Lauren does not crave sweets much. She says, “Luckily, I do not have much of a sweet tooth, so avoiding ice cream and cookies is fairly easy for me.” Besides, she always has her set of women for inspiration before the competition. “After learning and being inspired by strong, beautiful women like Nicole Wilkins and Swann De La Rosa, I aspired to be like them,” she describes.

Her three best tips for anyone who has just begun the path of fitness:

  • Patience
  • Consistency
  • Passion; because you have to love it!

Lauren was first inspired by fitness athletes, Nicole Wilkins and Swann De La Rosa to begin her fitness journey. However, she also names her family and friends as the people who pushed her on to win the 2016 NPC South Jersey Championships.
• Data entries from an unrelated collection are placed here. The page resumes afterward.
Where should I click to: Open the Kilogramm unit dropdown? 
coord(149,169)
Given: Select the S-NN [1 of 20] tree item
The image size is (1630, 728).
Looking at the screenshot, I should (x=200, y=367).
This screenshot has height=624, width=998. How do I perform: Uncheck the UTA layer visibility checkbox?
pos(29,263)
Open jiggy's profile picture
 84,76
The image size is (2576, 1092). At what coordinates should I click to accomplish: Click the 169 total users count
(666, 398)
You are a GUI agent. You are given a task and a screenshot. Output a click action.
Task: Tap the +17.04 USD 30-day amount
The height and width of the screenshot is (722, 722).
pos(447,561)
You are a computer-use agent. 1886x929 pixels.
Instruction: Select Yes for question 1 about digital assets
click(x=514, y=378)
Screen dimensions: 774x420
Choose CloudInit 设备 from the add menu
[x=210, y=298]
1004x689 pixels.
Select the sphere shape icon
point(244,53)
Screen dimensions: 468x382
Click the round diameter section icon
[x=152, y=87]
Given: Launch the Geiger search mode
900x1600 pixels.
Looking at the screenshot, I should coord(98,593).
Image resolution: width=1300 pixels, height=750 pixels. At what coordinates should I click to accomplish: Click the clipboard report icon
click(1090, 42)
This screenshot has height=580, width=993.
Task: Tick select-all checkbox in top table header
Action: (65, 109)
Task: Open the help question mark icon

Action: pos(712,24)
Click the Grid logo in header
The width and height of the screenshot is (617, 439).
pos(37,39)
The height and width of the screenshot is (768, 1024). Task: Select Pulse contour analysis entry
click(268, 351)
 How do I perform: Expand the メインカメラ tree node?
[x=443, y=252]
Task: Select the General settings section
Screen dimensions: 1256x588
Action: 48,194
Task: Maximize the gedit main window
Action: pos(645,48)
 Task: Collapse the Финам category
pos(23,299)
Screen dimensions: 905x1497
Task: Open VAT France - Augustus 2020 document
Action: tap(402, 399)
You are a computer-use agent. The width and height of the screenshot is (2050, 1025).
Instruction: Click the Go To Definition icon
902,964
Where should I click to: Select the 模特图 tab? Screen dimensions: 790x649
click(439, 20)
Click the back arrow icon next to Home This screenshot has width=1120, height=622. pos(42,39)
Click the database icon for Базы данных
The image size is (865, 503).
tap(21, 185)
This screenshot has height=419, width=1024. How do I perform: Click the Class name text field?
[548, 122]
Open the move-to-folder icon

Besides gymming, Lauren does enjoy to spend time with her family and pursue her hobbies. She says, “I love to run; running clears my mind, de-stresses me and puts me in a great mood. I really love reading, spending time with my fiancé and our puppy named Riggins. I also enjoy visiting my family and binging on Netflix shows for way too long in the evening! ”

That is all about what Lauren Findley does to keep her physical stature up to the mark. She faces a lot of criticism throughout her journey but that does not deter her from following her dreams. Seems like it needs a lot of hard work and patience to reach where she is now. She also accepts both positive and negatives in her life with equal footing.